The 2017 – 2018 flu season has been one of the most severe we’ve seen in decades. The rates of infections has been much higher than usual this season, with flu strains sweeping across all regions of the US, as well as many other parts of the world. In the US, there are 140,000-710,000 flu related hospitalizations annually. Globally, flu epidemics cause 3-5 million severe cases and 300,000-500,000 deaths every year.
As a result of this, a recent congressional hearing in the US into the current national influenza responses has shown the desperate need for development in diagnosis, drugs and vaccines in order to deal with future epidemics effectively. According to Rick Bright, director of the Biomedical Advanced Research and Development Authority, told the House Committee on Energy and Commerce, the group has helped to introduce 23 new vaccines and drugs. However, he noted that “we have not had a new class of antivirals for 20 years.”

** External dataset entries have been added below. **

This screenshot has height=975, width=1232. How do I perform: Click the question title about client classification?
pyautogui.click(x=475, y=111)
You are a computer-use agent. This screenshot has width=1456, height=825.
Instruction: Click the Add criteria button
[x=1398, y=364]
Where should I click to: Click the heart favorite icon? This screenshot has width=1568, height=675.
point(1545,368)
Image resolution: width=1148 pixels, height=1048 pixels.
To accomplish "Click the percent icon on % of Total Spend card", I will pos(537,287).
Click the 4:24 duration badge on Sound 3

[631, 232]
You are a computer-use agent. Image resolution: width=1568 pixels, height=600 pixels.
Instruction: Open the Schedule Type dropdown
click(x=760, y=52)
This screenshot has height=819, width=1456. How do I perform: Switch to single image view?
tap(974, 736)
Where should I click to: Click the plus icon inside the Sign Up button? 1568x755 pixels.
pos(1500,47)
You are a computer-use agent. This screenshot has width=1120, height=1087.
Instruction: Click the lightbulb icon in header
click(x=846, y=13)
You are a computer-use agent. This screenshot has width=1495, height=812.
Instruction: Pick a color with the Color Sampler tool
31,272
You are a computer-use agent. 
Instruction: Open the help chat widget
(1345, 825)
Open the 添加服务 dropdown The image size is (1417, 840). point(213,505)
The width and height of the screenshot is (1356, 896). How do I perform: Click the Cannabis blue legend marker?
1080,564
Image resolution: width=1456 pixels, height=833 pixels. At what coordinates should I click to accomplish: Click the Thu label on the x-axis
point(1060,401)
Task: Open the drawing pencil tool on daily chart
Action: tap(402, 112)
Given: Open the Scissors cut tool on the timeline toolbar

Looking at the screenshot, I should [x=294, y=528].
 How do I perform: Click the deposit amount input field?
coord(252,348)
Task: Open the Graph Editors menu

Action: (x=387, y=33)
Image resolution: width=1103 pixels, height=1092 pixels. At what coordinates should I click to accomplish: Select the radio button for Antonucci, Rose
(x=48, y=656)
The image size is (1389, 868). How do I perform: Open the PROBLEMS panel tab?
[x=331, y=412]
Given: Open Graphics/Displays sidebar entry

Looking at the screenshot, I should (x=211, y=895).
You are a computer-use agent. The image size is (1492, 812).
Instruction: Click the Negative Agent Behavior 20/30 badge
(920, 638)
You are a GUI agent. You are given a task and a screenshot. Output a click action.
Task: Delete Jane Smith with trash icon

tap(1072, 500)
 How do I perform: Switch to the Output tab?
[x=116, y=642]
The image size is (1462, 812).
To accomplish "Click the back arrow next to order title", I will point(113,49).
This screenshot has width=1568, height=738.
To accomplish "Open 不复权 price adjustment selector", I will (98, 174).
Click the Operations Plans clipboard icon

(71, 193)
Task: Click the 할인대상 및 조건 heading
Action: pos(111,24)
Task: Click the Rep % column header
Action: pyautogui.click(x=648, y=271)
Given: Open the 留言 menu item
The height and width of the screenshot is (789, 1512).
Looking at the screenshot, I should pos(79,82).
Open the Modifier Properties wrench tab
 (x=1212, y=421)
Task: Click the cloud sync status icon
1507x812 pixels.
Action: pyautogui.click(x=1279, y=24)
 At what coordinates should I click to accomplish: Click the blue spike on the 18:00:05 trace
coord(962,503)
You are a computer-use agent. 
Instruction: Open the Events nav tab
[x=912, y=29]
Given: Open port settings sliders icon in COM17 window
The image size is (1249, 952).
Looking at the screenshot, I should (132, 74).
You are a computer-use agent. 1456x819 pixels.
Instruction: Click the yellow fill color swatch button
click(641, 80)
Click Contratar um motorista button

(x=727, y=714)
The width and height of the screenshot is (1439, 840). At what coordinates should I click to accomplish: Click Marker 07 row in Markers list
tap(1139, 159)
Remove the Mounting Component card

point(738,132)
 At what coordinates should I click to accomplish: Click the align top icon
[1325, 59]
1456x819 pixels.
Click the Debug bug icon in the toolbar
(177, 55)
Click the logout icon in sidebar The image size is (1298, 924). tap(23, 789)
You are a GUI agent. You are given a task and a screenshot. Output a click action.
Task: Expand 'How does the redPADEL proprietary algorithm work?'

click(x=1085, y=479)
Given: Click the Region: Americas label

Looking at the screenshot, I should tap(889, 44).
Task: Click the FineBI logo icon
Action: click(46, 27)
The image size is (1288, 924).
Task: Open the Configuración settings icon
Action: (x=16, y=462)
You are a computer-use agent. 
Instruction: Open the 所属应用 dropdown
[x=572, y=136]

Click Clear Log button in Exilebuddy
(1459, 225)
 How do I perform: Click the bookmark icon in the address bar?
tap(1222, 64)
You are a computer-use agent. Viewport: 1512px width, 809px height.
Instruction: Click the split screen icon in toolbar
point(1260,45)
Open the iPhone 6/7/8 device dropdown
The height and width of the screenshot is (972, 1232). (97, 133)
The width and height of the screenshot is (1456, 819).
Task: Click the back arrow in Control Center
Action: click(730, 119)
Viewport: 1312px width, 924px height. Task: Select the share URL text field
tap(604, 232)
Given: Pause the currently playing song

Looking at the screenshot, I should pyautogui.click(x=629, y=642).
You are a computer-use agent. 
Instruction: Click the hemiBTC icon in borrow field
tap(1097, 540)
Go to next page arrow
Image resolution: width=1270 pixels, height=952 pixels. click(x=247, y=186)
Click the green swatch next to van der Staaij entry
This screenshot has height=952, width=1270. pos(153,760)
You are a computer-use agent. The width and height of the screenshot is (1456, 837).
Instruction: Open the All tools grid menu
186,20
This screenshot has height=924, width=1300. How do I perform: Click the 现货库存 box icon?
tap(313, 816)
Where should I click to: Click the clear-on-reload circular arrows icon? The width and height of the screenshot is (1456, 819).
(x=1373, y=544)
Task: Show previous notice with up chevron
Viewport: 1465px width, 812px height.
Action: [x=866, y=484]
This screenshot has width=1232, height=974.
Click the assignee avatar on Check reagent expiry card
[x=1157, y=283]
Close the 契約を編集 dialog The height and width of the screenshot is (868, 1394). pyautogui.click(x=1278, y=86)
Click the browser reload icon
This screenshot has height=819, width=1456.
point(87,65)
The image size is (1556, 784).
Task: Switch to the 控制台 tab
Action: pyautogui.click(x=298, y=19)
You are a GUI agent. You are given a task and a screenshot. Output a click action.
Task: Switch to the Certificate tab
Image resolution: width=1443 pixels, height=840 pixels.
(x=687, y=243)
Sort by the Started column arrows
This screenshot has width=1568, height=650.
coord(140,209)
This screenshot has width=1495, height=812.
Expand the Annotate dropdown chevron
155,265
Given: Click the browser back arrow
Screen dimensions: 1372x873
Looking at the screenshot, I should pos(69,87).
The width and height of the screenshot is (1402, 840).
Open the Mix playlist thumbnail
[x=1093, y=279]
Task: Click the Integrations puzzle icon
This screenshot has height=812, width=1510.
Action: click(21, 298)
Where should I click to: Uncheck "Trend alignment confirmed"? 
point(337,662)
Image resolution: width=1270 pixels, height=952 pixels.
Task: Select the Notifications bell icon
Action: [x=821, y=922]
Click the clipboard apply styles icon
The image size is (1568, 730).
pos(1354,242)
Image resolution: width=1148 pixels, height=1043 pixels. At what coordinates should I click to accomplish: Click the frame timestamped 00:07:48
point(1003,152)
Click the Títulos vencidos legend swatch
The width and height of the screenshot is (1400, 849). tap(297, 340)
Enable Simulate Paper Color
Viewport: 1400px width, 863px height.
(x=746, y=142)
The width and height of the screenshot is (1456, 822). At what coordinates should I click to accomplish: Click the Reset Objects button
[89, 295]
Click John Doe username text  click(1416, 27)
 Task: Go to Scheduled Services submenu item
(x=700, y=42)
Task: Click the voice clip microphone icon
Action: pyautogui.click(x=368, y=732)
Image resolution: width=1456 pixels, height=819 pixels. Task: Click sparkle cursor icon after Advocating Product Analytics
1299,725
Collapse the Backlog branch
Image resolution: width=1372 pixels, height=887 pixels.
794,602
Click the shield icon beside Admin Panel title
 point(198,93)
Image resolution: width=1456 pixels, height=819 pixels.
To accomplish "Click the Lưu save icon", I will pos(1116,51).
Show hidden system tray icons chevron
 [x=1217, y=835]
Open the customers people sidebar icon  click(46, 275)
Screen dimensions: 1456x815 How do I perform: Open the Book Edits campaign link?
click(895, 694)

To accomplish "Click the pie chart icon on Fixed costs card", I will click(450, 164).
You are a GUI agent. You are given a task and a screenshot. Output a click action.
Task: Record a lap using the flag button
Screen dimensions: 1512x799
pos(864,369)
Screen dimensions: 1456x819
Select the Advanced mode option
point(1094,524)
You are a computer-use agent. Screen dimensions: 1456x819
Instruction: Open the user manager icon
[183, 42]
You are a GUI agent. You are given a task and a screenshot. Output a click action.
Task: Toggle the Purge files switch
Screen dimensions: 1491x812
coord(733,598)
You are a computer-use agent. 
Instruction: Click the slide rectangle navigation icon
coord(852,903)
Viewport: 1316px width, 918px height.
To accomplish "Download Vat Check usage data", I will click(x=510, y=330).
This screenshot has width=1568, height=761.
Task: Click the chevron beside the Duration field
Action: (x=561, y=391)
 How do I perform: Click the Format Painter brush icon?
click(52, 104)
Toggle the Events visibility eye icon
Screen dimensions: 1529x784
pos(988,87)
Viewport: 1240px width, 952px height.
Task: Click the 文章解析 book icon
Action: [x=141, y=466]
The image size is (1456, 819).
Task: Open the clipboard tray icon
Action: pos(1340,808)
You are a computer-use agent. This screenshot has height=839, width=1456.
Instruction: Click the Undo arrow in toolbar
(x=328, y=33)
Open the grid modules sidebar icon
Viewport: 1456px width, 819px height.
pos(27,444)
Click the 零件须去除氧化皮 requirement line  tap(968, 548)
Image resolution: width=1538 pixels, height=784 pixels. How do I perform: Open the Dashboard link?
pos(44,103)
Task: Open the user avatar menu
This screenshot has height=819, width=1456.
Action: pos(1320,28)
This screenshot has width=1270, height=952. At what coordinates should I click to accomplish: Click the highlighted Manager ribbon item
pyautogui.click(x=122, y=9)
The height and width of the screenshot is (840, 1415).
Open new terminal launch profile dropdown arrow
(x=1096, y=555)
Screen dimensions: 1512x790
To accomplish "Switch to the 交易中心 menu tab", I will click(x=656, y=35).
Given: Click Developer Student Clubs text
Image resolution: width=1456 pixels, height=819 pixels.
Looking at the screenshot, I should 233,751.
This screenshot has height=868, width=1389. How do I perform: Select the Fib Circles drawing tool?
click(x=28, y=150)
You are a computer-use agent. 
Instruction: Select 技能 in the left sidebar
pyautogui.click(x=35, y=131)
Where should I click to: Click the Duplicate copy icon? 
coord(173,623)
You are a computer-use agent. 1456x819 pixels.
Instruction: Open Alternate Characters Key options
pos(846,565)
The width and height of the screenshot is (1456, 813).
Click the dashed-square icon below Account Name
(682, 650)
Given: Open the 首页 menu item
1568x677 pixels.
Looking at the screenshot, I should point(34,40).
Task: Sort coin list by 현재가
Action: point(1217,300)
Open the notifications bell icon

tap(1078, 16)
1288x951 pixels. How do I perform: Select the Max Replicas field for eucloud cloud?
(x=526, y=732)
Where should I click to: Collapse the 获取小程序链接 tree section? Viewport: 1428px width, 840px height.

One of the biggest setbacks in the development of drugs is the constantly adapting virus is becoming resistant to the currently approved antiviral, oseltamivir phosphate. Dr. Anthony Fauci, the director of National Institute of Allergy and Infectious Diseases expressed his concerns over the current effectiveness rate of the vaccine. The 2017-2018 season has seen only 36% effectiveness, and it’s thought that the manufacturing process could be part of the problem.
He said “Egg-based technology is time-honored indeed. It has been effective, but it is antiquated. We need to graduate into the 21st century. Although cell-based technologies are better, recombinant DNA technology is the way of the future. It is always better to get vaccinated than to not get vaccinated.” Acting director of the Centers for Disease Control and Prevention, Dr. Anne Schuchat, agreed that “vaccinating children can be lifesaving against the flu.”
The vaccine has shown to be 59% effective in young children, and Schuchat noted that it’s still highly recommended that those in high risk groups get immunized to protect against health complications from seasonal influenza. “We do know that the vaccines are providing protection to many, and they’re mitigating the severity of the disease,” she said. “We have more data than ever before.”
New research on why the influenza vaccine has only been modestly effective in recent years shows that immune history with the flu influences a person’s response to the vaccine. Low effectiveness of the flu vaccine is often blamed on problems with how the vaccine is designed and produced. Sometimes, the flu strains chosen for the vaccine are a poor match for those that end up circulating in the public, especially in years when the H3N2 strain predominates. The majority of flu vaccines given around the world are also grown in eggs, which can cause the virus to mutate and differ from circulating strains, and thus become less protective. In 2012-13, the H3N2 component of the flu vaccine was effective in just 39 percent of people.